▸ WHAT YOU ARE ASKED TO DO
Please return the lines below verbatim, beginning at the one that has "Image resolution: width=900" and stopping after the one that has "You are a computer-use agent. The image size is (500, 375).", and add no other lines.

(Stored records)

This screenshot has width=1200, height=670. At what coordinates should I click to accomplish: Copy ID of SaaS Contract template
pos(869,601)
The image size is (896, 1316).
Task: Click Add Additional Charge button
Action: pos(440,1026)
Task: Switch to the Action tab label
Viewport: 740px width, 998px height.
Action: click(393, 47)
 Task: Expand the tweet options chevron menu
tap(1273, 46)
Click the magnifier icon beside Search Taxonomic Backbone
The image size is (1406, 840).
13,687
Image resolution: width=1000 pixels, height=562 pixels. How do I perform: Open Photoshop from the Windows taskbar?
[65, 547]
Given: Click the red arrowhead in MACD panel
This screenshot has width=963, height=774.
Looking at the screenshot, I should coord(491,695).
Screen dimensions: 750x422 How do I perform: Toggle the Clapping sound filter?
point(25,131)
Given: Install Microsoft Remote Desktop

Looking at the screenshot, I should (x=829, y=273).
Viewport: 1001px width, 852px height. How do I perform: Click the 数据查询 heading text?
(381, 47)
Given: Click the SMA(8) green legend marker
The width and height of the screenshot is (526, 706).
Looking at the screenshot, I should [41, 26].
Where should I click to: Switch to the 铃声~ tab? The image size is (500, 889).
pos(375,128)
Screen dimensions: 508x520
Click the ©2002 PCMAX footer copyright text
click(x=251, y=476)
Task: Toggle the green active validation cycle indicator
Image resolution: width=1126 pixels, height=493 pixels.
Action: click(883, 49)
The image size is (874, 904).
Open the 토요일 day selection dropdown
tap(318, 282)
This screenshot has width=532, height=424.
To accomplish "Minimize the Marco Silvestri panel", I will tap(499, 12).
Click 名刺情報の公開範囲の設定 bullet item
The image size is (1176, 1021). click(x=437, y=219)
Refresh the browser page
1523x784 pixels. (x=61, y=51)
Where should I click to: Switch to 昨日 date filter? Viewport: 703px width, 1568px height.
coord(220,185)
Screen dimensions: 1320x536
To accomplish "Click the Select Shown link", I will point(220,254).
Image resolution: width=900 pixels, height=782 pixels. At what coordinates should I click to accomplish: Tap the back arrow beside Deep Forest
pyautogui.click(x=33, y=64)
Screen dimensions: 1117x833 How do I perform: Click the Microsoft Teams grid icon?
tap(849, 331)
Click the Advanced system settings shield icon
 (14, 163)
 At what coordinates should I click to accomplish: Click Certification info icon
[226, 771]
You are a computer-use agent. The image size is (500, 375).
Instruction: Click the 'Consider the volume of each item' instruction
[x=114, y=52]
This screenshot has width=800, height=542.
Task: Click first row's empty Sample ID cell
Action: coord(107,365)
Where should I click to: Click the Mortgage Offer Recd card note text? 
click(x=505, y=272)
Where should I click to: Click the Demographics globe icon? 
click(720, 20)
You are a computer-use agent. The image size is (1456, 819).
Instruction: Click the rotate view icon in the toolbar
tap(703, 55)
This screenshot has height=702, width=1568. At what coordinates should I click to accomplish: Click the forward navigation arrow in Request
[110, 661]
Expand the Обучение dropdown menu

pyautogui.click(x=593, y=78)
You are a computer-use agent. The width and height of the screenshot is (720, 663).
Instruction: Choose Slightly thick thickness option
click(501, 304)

▸ TASK RESULT
Image resolution: width=900 pixels, height=782 pixels. At what coordinates should I click to accomplish: Tap the back arrow beside Deep Forest
pyautogui.click(x=33, y=64)
Screen dimensions: 1117x833 How do I perform: Click the Microsoft Teams grid icon?
tap(849, 331)
Click the Advanced system settings shield icon
 (14, 163)
 At what coordinates should I click to accomplish: Click Certification info icon
[226, 771]
You are a computer-use agent. The image size is (500, 375).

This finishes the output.